The road warrior is the shop test rig. Just over two years old, it has been down 300 miles of the Colorado River in the Grand Canyon by raft twice, ridden the Amtrack from Seattle to San Diego, battled public busses and a rough hurricane season in Baja where the heat and humidity melted the fingerboard off the neck (the entire neck melted off my wife's 1880s fiddle!), been left out in the desert sunshine by accident and got so hot that the shellac completely melted into the case fur, survived a cross country move, held up to approximately 500 days of bicycle commuter abuse, and countless festival jams, late night pub sessions, and band practices, and yes, post consumer alcohol has damaged the French polished shellac finish on more than one occasion.
The folks that know me well understand that when I say, "I'm field testing an instrument", I don’t mess around. I once carried my guitar overland strapped to the back of my pack in a customized gig bag for 50 days into the Mt Everest basecamp at right around 18,000 foot elevation.
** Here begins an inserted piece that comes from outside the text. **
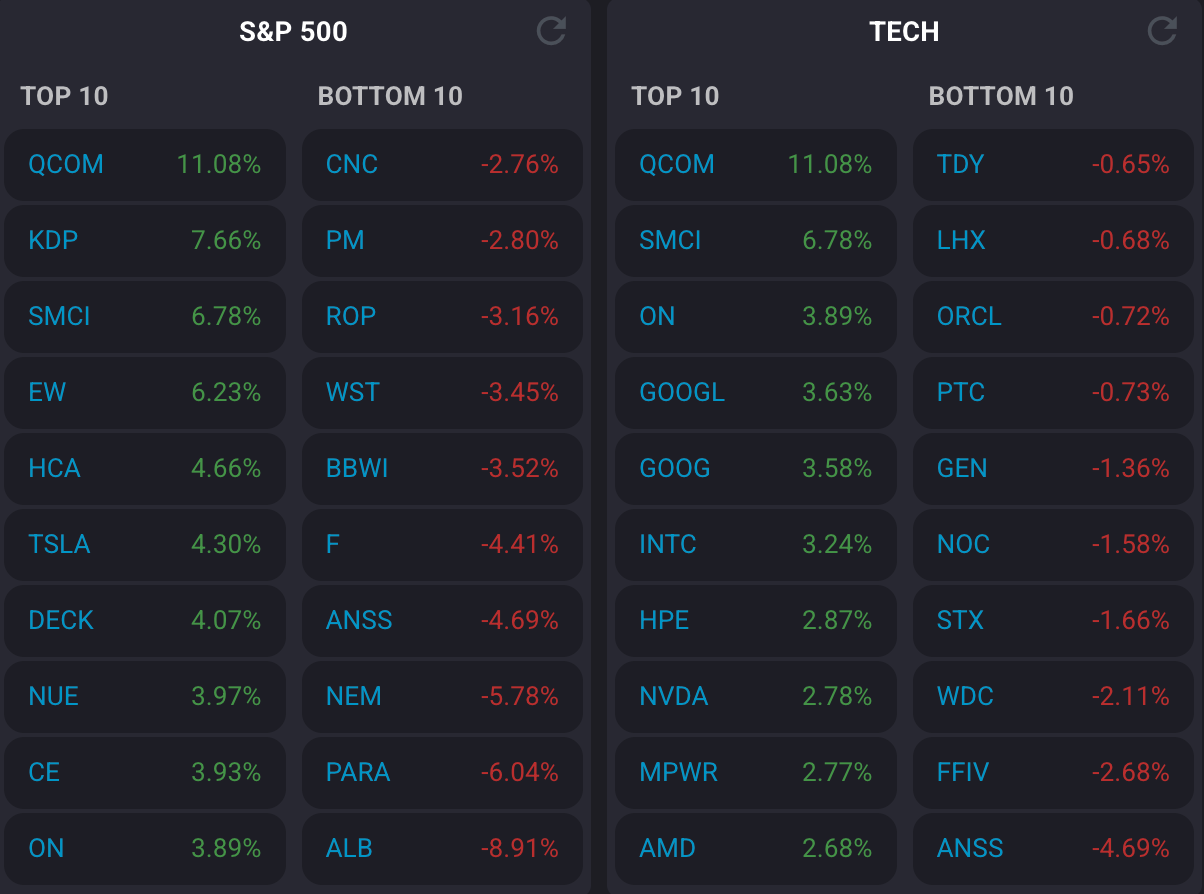This screenshot has width=1204, height=894.
Task: Open the FFIV ticker entry
Action: [963, 773]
In the last ten years, I've broken two cases and one guitar through the case from taking them with me while working on commercial river trips. At last count, I had over 5000 miles on one of my guitar drybags when I retired it. Being two weeks down into one of the southwestern river corridors and being able to play music at night in the slot canyons with your friends is amazing...
Notice the fancy custom fitted old shop towel inside to hold things down while bunny hopping curbs.
Shop test rig? Whenever I have a new idea that I'm working out for the next order, the Road Warrior gets the first round of action. This instrument started life as the New Century model on my website. Here is the original back strap from the first headstock--a snakehead. A while later I was working out this new design, so the snakehead came off and the new one was V-joint grafted and then the graft was hidden within the headplate caps. This happened after the snakehead neck was replaced from the Mexico trip. You should see a ten string variation of this in about six weeks. In addition to the ports, it has a nice taper that I like a lot.
The tuning machines are the demo set of Elites that I wrote about a few months ago in Mandolin Magazine, going through their daily paces for my test evaluation. I'm working on getting a new set of Alessi's custom made, so these might get bumped soon.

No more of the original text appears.